According to recent analyses, Hungary has one of the most intense price increases in the real estate market within the EU. Numerically, second-hand housing prices have increased by 20% nationwide, while the new property market has experienced a price increase of 21% in Budapest and 26% in the countryside, compared to the same period last year.
24 reports that approximately 13% fewer new apartments are being built in Budapest than just a year ago, while the price level has increased about one-fifth.
On average, the price for a square metre of new apartment has surpassed 1.3 million forints or approximately €3,400, but the range of prices can be wildly different from one another and, interestingly, the previously expensive district V is no longer among the most expensive areas in the capital.
The experts at Otthon Centrum compiled the following data from new apartments uploaded to their online platform for sale in the first quarter. They have found that there are currently 361 new apartment investments going on, which account for a total of around 27,400 new apartments being built.

▸ Problem to solve
Please state how many new apartment investments Otthon Centrum found currently under way, according to the text on Hungary's housing market.

[Data items]
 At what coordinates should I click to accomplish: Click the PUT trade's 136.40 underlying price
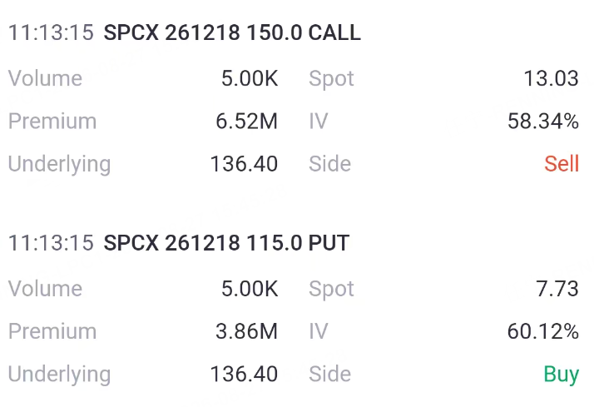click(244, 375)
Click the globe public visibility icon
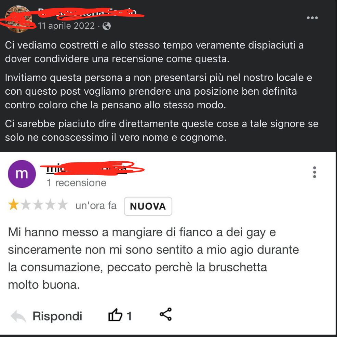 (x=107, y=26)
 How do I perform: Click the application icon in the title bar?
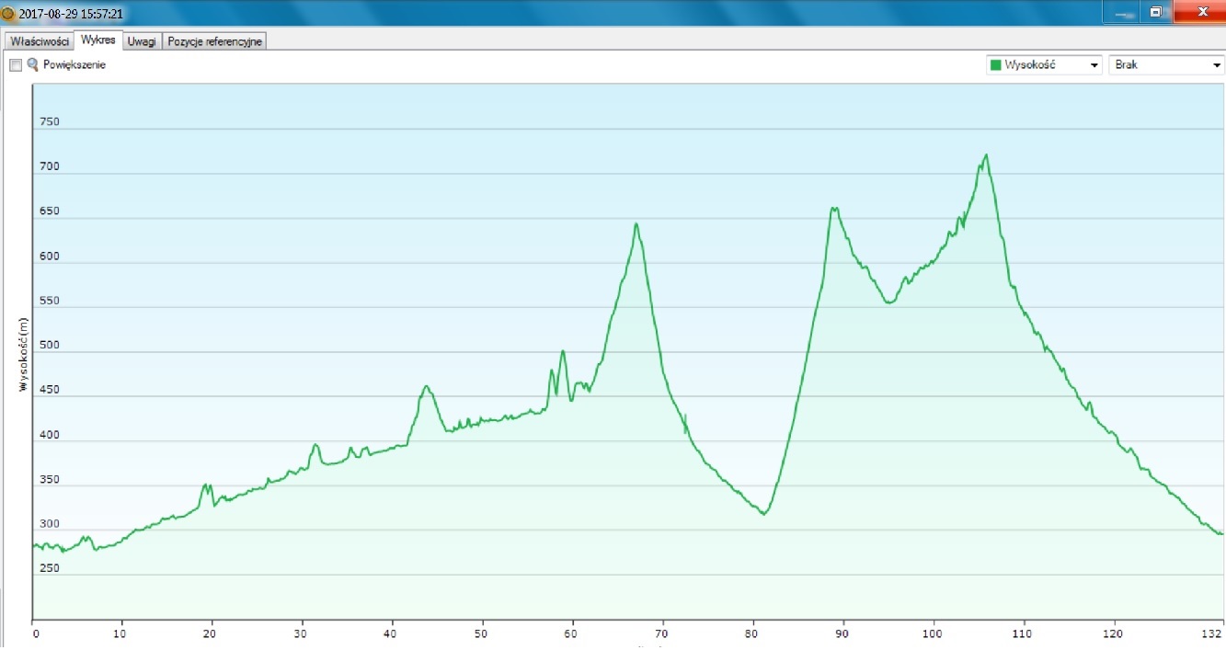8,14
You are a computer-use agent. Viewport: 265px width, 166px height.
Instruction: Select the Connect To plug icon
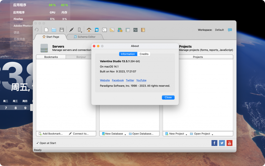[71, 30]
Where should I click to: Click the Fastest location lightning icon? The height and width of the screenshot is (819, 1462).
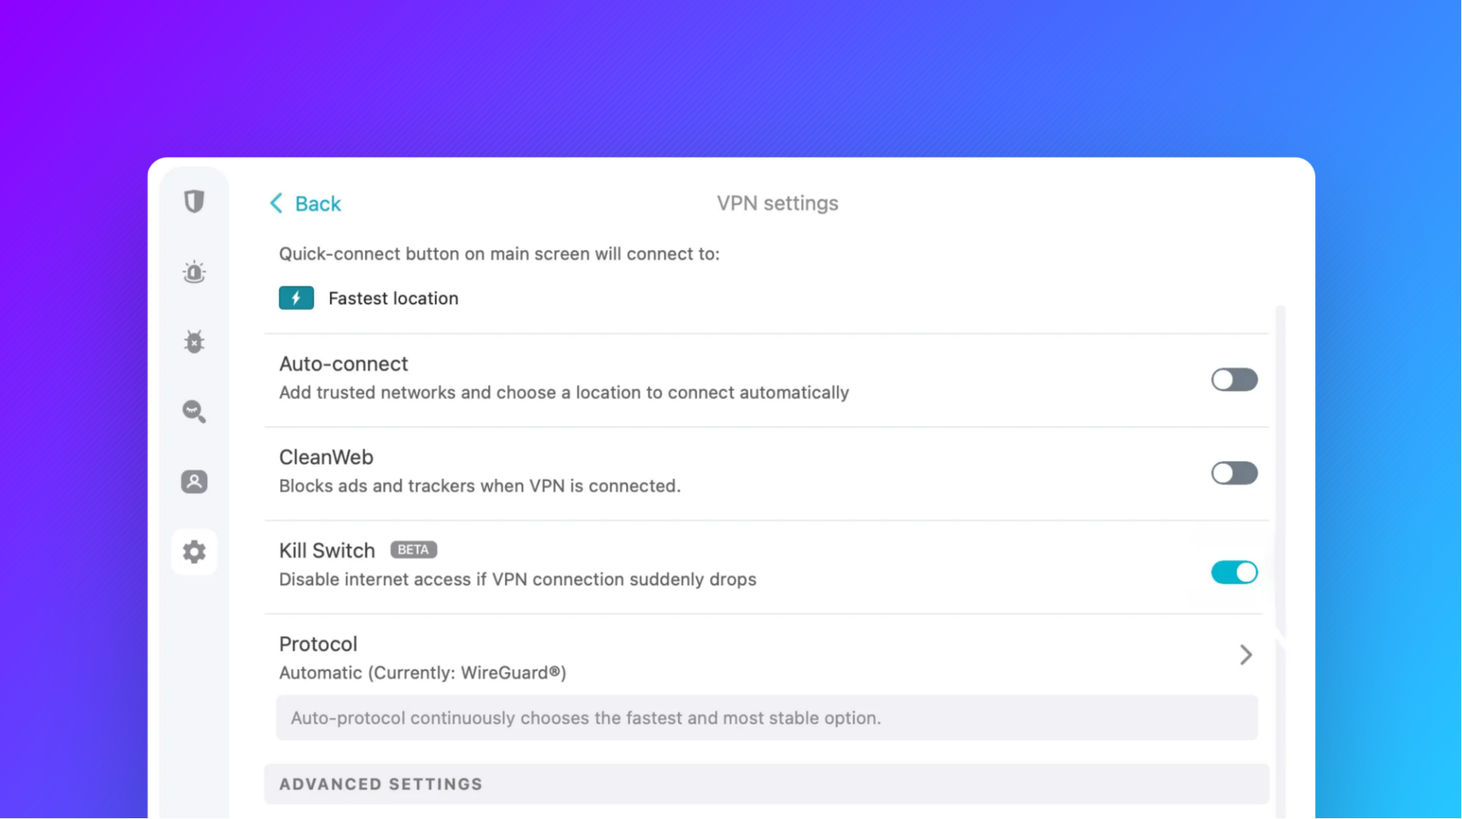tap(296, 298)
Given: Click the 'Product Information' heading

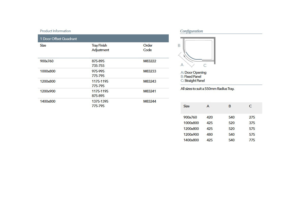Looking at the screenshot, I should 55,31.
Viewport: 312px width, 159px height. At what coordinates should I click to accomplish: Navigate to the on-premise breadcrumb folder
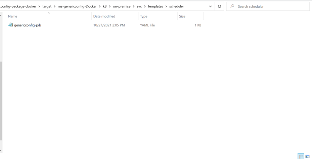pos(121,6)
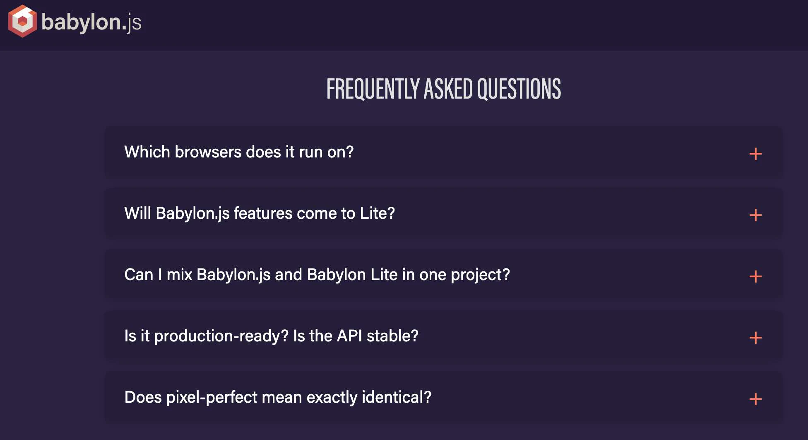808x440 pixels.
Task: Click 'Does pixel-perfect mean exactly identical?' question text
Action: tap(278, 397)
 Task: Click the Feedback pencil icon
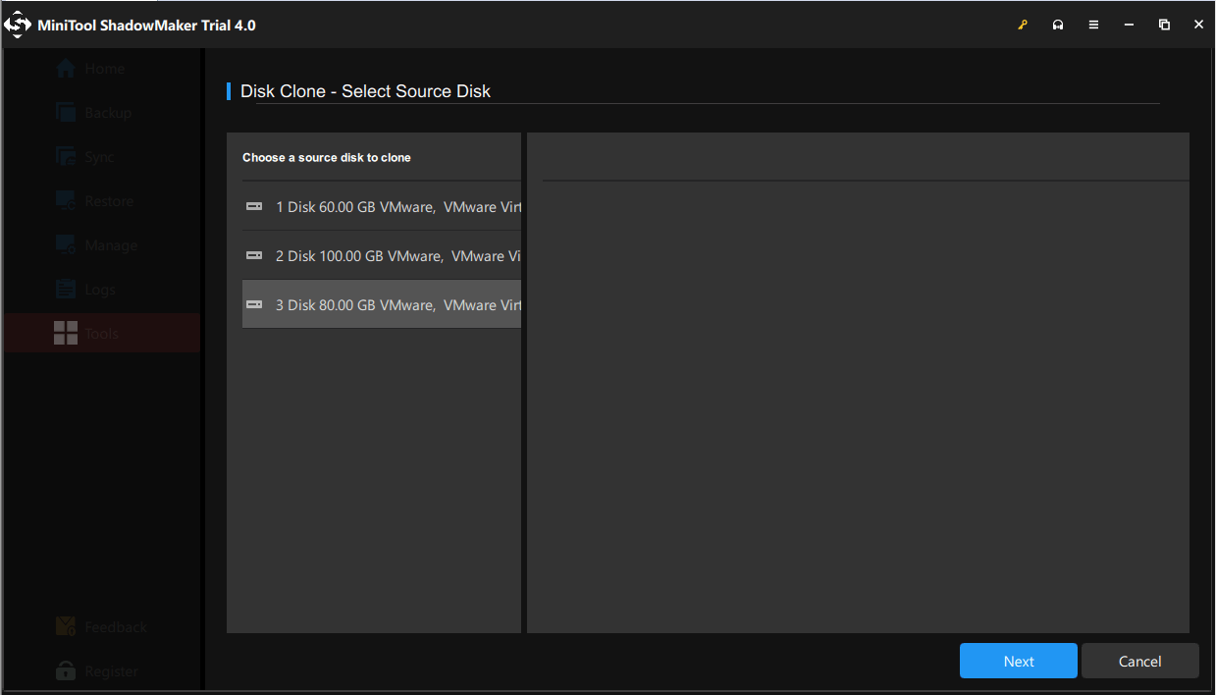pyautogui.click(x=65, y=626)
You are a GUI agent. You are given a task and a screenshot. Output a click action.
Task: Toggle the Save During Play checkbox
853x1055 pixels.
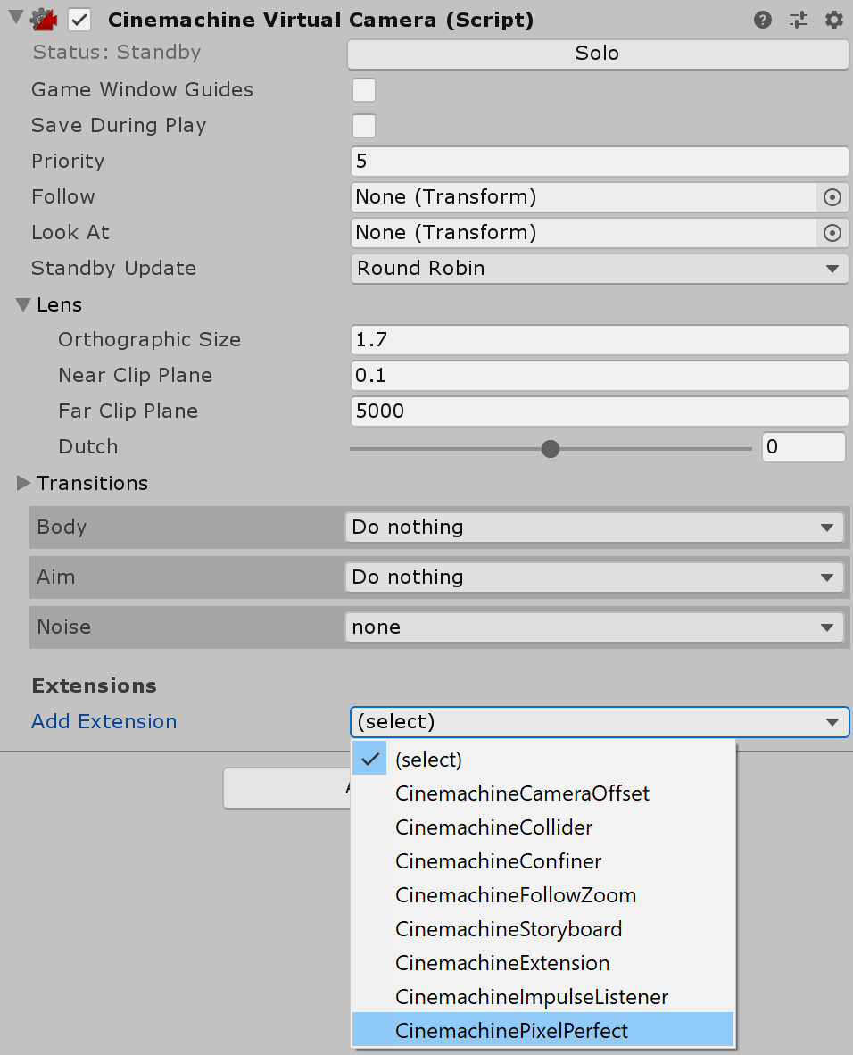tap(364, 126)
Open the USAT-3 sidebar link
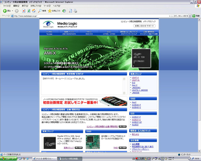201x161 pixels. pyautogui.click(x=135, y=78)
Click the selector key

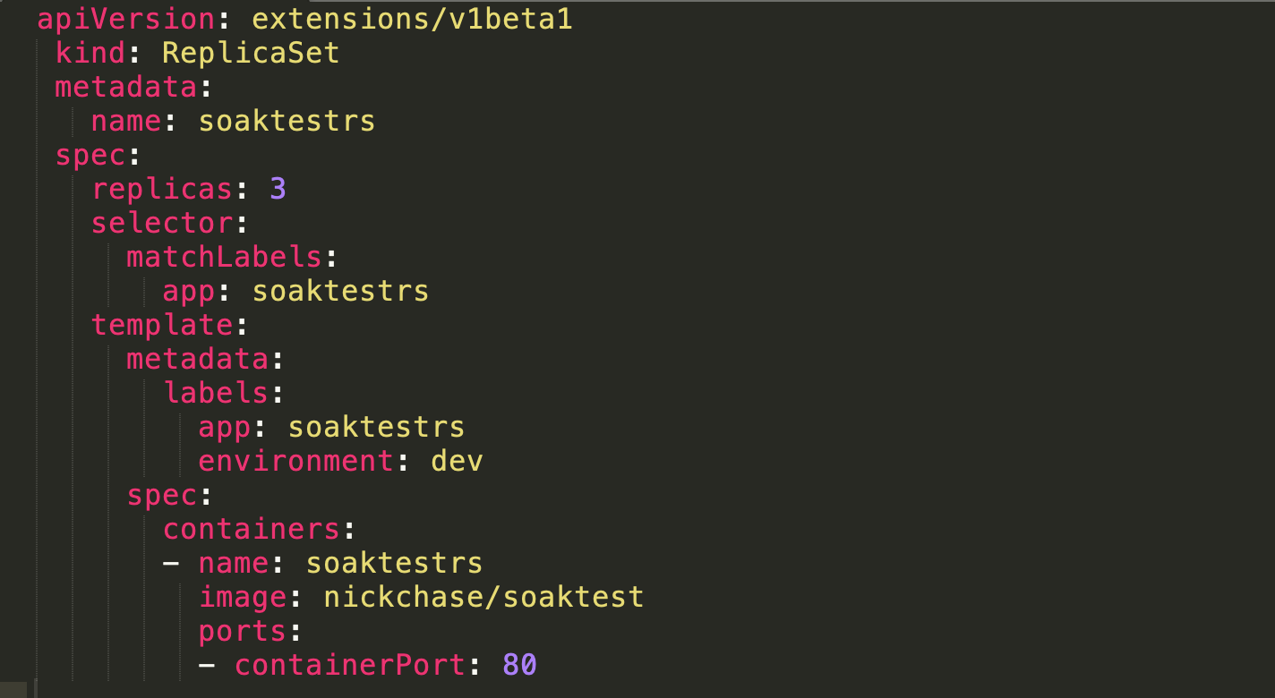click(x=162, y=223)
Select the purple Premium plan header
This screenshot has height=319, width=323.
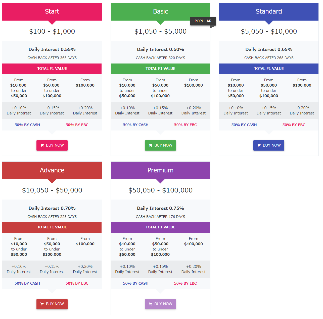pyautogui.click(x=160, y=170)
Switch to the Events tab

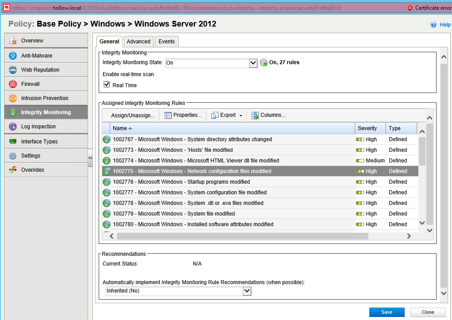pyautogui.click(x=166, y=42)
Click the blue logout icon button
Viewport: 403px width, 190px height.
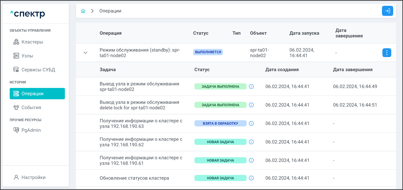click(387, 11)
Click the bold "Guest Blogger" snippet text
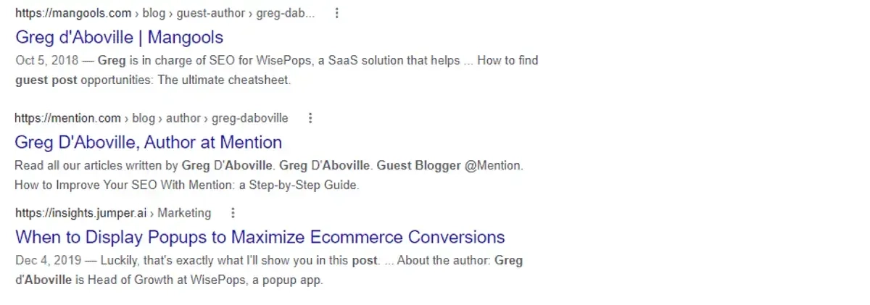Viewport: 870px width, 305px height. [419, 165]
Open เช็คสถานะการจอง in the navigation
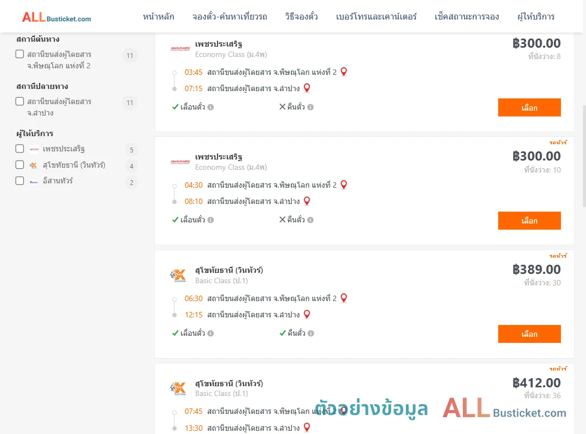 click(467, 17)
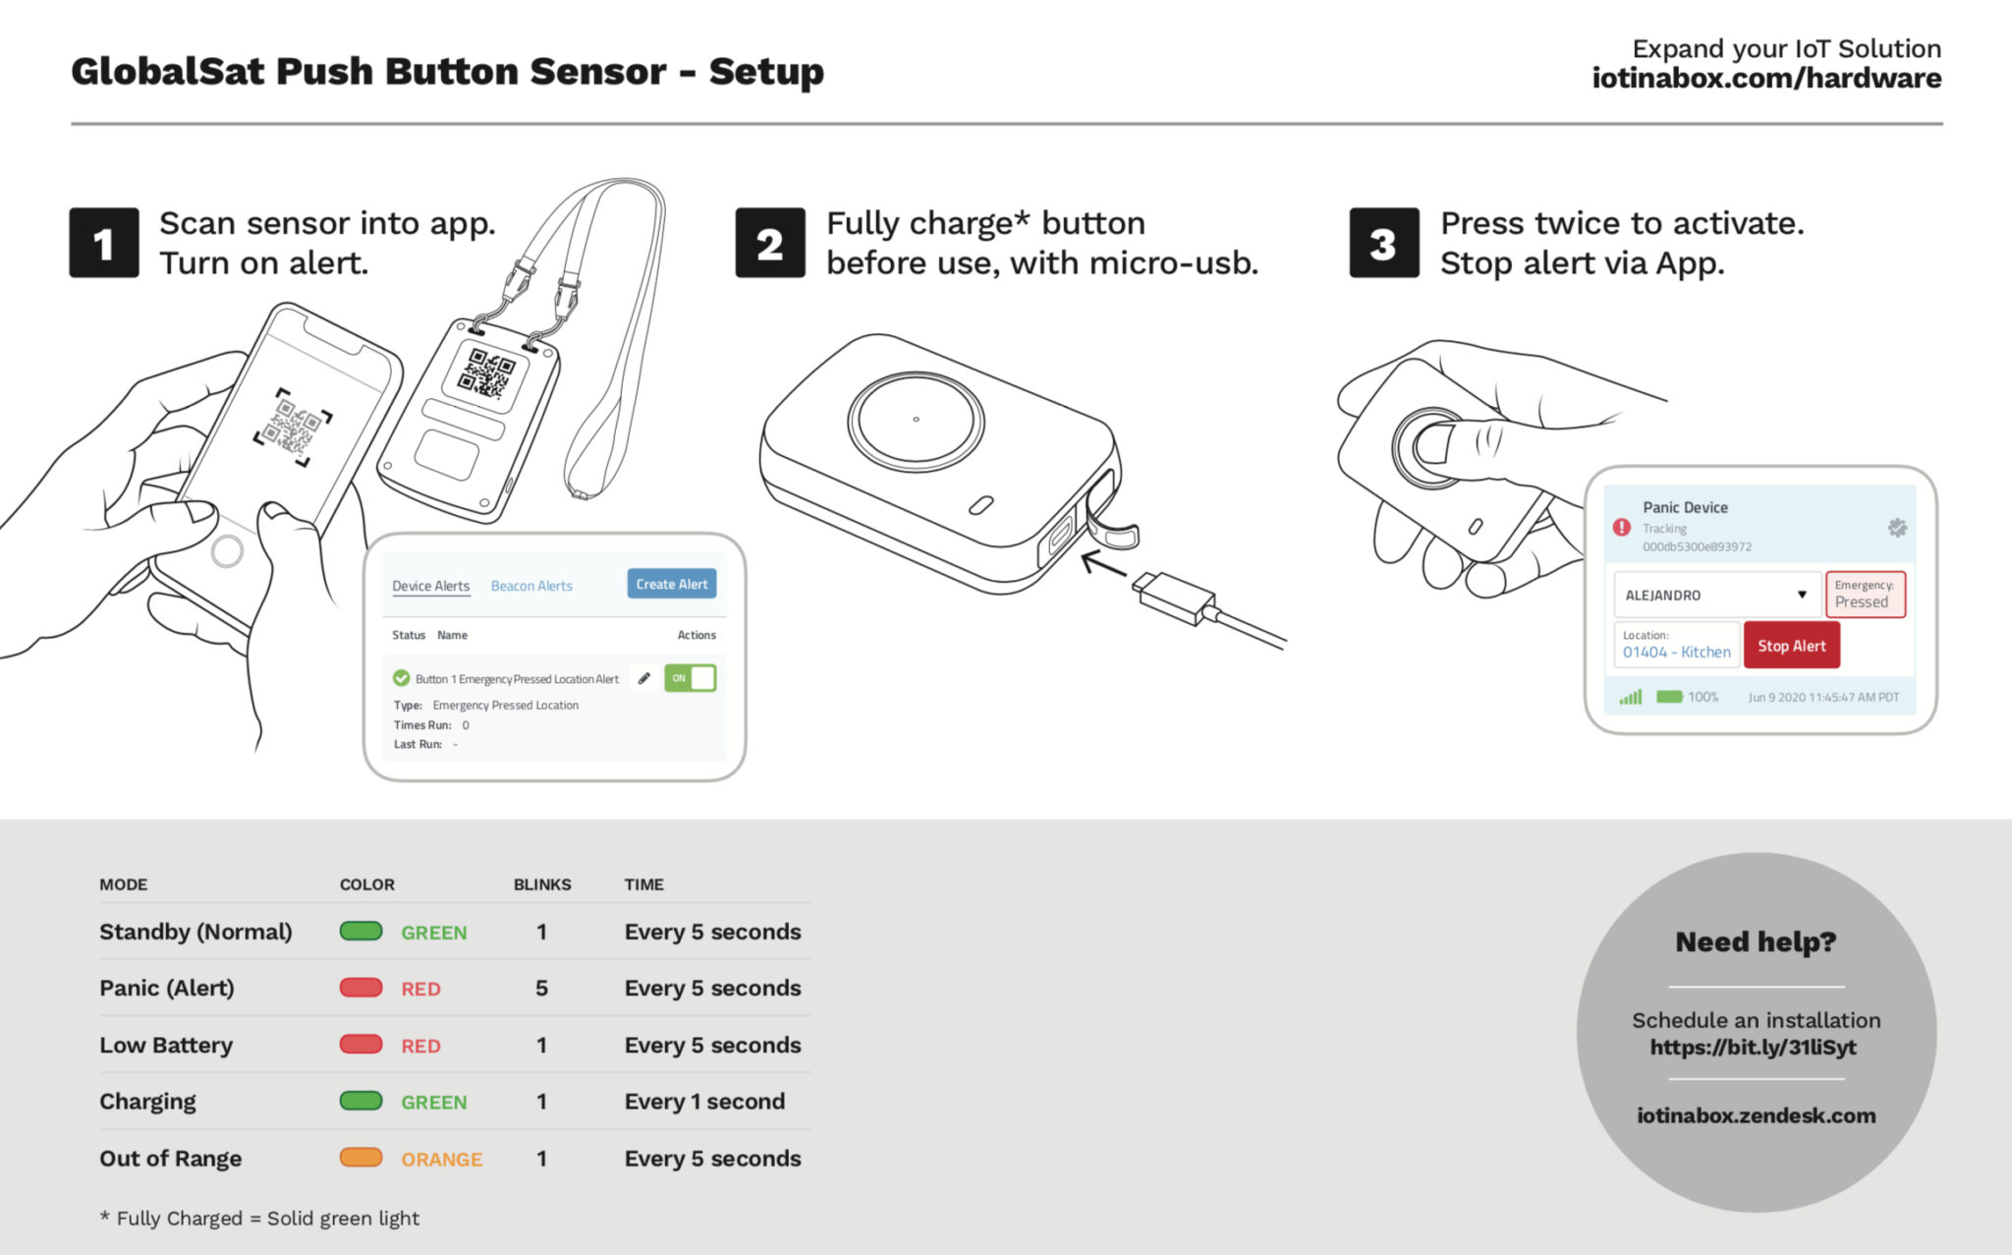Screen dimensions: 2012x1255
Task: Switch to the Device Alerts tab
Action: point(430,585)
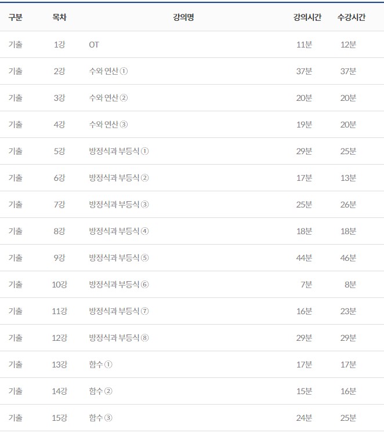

▸ Response for this exercise
361